Existem, é claro, muitas perguntas ainda sem respostas. Para respondê-las, os pesquisadores estão conduzindo outros estudos sobre drogas psicodélicas, o mais recente deles sendo uma pesquisa clínica sobre os efeitos da psilocibina (substância presente em cogumelos alucinógenos) no tratamento de pacientes com depressão.

É importante enfatizar que esse foi um pequeno teste clínico envolvendo apenas participantes que já haviam usado substâncias psicodélicas, o que pode ter afetado o resultado do estudo. Carhart-Harris também apontou a dificuldade de se mensurar coisas tão subjetivas como a dissolução do ego.

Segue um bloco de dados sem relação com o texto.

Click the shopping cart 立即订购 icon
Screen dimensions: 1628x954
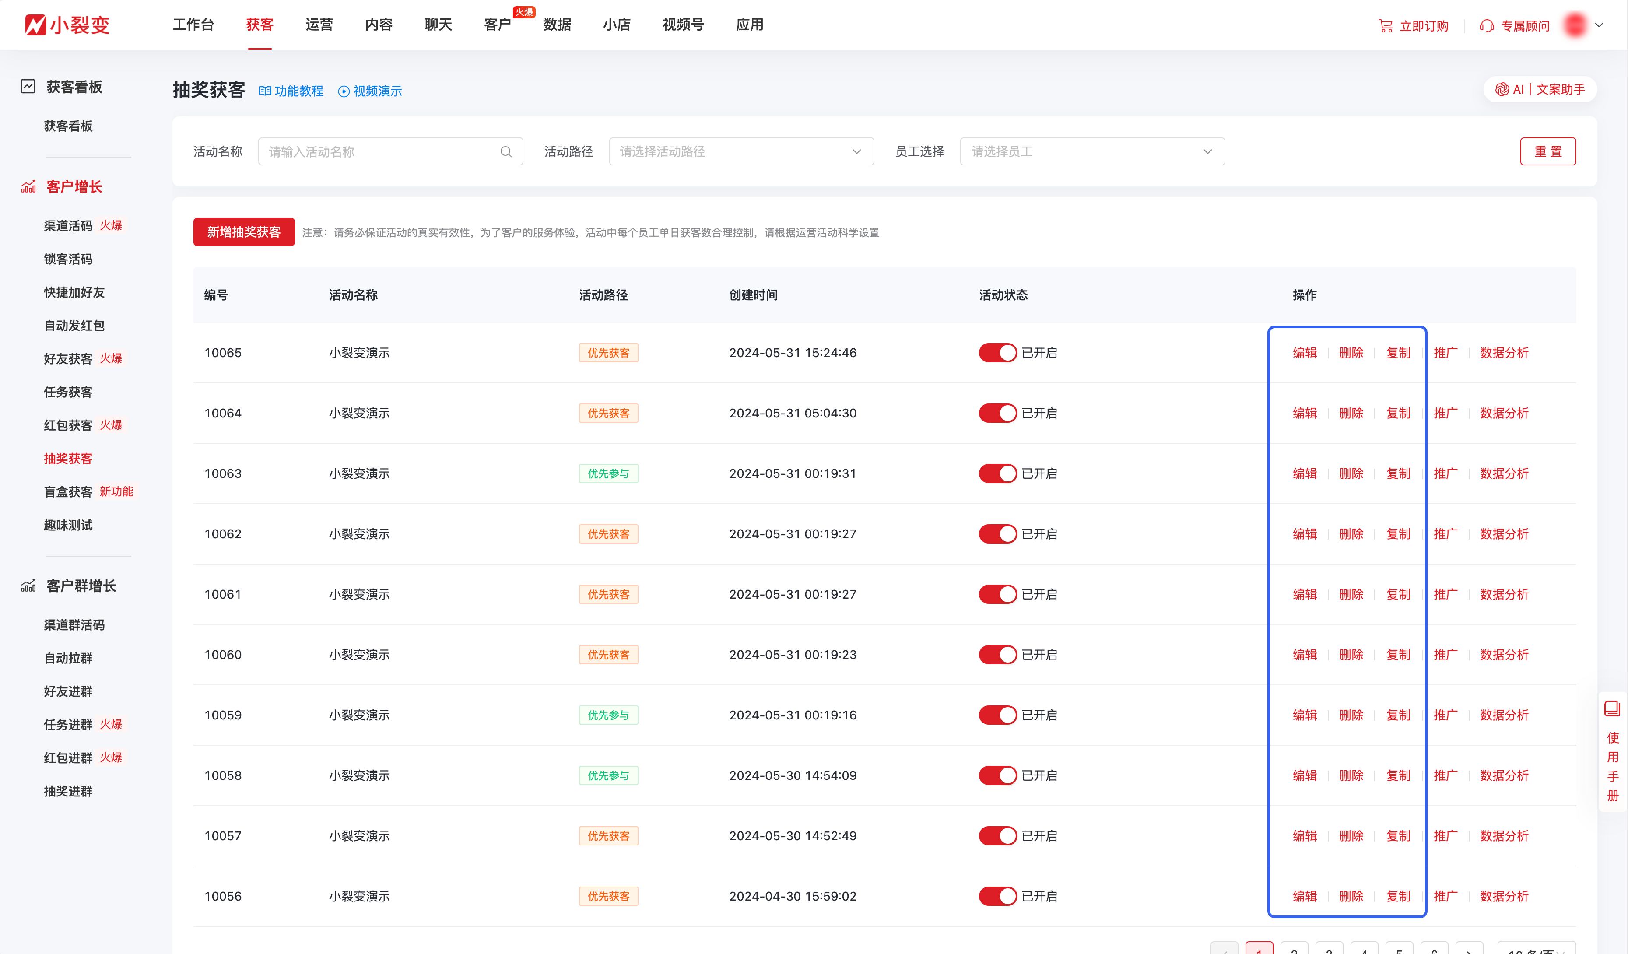pos(1385,26)
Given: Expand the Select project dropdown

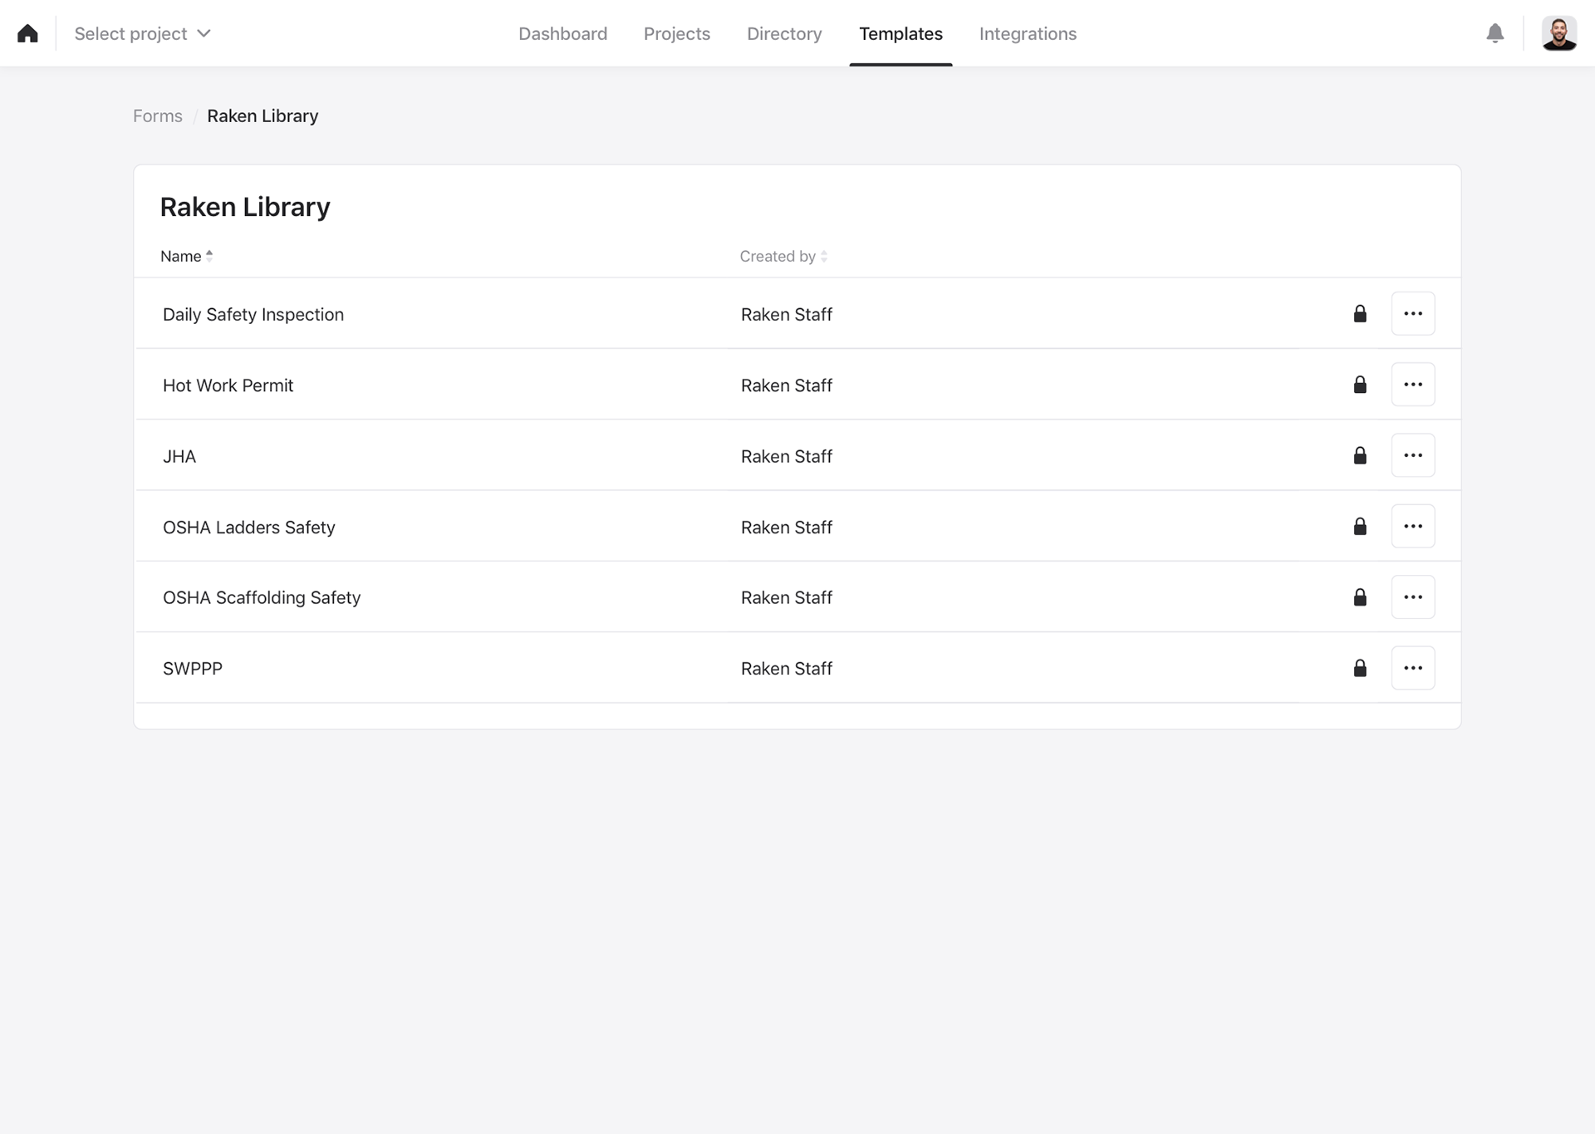Looking at the screenshot, I should [142, 33].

Entretanto, a equipe espera que a publicação desse estudo abra portas para outras pesquisas. Depois de publicar suas descobertas em uma revista científica de alto nível e apresentá-las dentro do estimado salão da Royal Society, eles querem convencer a sociedade de que o estudo das substâncias psicodélicas não é um nicho científico, mas sim um interesse público.

"Creio que realizamos algo que irá mudar essa linha de pesquisa", disse Nutt. "Eu diria que essa descoberta é para a neurociência o que o bóson de Higgs foi para a física. Nós sabíamos que os efeitos do LSD no cérebro deveriam ser testados há tanto tempo quanto sabíamos da existência do bóson de Higgs, mas ninguém levou essa pesquisa adiante porque o risco era grande demais".

"Nós chegamos lá, fizemos descobertas incríveis, e agora não existem motivos para que outros não sigam nossos passos".